I was gonna ask why you recessed the sides......


----------



## JayinMI

Actually, it just makes it easier to hide seams when you carpet it. It's an added bonus it gives you handles. 

Jay


----------



## JayinMI

OK. The weather has been great for the past week in the 60's and 70's...then yesterday it snowed. Today started off cold and wet. 

It warmed up to the mid 50's, so I took the opportunity to play with FuzzMeasure and my MobilePreUSB.

I did frequency response measurements on my factory head unit.
I found the Infinity head unit has a 4V balanced differential signal going to the factory amplifier. I tapped ahead of the factory amp and used an 1/8" stereo to 1/8" stereo cable to feed the output of my MobilePreUSB into the Aux in of my head unit. The input is wired to the left channel of the input to the factory amp.

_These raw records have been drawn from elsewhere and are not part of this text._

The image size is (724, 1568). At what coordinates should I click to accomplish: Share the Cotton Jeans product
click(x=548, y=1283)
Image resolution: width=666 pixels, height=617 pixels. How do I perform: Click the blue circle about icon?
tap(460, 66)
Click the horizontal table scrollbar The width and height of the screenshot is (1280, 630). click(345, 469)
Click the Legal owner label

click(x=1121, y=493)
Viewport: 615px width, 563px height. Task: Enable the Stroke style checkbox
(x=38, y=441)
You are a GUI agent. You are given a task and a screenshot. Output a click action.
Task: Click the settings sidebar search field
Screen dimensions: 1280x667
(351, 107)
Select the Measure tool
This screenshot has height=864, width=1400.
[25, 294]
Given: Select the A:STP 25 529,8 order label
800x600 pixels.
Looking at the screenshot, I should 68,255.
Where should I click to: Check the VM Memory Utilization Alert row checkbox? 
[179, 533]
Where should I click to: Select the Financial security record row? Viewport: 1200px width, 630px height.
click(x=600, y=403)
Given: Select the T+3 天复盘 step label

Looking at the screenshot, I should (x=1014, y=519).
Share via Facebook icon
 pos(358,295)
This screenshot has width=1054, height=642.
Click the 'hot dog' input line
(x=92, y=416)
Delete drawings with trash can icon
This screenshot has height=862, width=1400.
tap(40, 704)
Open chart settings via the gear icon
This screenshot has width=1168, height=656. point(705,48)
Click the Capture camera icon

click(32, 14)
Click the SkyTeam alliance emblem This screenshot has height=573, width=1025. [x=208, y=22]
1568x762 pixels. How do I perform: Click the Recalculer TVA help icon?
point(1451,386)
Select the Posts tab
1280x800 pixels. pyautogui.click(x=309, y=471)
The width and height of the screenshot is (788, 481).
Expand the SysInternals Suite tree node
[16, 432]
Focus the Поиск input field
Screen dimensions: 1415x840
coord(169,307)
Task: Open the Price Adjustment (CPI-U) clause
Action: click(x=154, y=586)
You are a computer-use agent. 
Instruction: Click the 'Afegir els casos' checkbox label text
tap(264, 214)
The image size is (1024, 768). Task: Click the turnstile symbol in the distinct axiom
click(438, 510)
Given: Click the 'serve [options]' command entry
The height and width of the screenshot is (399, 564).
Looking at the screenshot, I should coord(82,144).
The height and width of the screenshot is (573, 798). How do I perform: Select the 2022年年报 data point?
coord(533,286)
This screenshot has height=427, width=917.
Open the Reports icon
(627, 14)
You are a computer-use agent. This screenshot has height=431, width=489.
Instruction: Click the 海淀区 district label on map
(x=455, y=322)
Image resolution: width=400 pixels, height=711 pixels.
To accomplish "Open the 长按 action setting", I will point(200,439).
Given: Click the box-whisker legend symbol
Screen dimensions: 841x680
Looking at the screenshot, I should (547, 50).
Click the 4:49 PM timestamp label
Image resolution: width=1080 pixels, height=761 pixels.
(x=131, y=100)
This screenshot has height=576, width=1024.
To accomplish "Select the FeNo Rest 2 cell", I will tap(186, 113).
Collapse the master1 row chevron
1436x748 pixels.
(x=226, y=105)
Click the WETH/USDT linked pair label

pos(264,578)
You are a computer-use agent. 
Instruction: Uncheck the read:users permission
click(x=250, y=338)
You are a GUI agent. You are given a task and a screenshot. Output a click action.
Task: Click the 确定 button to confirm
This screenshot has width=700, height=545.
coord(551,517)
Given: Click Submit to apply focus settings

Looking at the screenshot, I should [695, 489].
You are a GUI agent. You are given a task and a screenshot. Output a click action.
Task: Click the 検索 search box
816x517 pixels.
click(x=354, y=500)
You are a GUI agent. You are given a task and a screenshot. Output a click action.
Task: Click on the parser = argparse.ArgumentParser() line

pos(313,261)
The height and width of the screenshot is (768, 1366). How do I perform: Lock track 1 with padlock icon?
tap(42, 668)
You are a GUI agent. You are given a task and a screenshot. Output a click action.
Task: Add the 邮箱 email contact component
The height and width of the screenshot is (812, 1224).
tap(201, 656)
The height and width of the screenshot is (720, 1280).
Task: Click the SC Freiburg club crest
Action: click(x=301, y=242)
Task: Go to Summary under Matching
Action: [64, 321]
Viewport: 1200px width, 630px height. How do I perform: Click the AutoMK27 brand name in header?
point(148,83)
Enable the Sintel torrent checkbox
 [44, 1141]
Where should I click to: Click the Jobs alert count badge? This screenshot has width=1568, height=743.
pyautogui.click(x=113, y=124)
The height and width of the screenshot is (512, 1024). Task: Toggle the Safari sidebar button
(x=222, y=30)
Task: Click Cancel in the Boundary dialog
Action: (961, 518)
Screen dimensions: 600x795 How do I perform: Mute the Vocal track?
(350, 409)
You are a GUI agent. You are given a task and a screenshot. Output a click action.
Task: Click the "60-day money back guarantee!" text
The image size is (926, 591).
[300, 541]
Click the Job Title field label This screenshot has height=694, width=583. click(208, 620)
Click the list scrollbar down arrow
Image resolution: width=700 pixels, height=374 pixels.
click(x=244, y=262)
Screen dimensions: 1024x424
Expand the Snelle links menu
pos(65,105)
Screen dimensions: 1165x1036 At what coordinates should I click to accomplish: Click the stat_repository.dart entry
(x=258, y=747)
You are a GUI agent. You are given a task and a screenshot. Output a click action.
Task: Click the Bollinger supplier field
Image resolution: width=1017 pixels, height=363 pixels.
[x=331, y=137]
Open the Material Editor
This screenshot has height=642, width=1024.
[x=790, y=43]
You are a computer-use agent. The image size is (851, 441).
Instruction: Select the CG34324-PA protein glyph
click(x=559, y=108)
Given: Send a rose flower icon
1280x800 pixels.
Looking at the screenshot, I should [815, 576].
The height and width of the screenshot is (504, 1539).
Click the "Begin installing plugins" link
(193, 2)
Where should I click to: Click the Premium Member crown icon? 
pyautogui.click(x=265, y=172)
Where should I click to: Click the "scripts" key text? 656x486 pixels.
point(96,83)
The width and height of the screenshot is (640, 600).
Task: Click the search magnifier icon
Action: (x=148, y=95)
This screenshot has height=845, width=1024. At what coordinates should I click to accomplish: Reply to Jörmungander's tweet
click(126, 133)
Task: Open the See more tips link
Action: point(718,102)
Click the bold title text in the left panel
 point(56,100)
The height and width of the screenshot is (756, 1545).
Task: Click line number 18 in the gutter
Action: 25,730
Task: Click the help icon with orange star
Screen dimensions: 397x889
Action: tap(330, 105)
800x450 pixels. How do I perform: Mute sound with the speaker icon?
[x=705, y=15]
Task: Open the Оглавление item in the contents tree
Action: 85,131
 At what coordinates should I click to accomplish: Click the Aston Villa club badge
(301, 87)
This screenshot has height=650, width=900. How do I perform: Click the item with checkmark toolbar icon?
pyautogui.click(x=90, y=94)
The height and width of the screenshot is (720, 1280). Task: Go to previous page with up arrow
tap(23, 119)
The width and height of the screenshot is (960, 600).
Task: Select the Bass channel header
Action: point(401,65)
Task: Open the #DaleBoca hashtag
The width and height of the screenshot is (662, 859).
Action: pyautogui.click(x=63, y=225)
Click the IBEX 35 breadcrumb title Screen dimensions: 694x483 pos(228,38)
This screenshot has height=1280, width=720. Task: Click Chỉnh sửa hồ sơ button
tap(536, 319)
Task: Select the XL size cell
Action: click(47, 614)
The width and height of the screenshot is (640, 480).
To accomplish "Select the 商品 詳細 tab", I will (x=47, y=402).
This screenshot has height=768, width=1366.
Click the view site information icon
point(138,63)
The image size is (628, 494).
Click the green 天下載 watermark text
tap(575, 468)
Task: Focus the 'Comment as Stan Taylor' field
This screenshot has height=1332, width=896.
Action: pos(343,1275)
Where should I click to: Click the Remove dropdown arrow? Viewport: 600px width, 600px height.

The instructions in Bikinpunk's tutorial were very helpful.

Some initial views show that the frequency response is all over the place at low volumes (around 1-10), starts to normalize some around 15...which is where I normally listen to it at...










^ This is with the volume at 15 (of 35) with Bass/Mid/Treble at 0.










^ This is with the volume at 30 (of 35) B/M/T at 0.

At this volume level, when I checked last I was well over 2V...but not sure where it starts clipping. Generally the stereo sounds pretty clean up over 25.










^ This is max volume, B/M/T at 0.

I'd bet it's clipping up here, but I'll check it with the Oscilloscope function in TrueRTA at some point.

I played around some more, and came up with what I feel will be a good point to leave it at...










That was 25 vol, B -3, M/T at 0....should give me a decent voltage signal, likely no clipping and a pretty flat response, except for the roll of on the high and low end. Looks like it starts around 12.5k on the high end and around 50Hz on the low end.

I'm hoping cabin gain will help cure some of the low end that's missing, and that mounting my tweets on the a pillars or near the windshield will boost the highs some...of course, I don't know how the BitOne.1 is going to deal with it...if it flattens it out, then I guess it won't be a huge issue anyway.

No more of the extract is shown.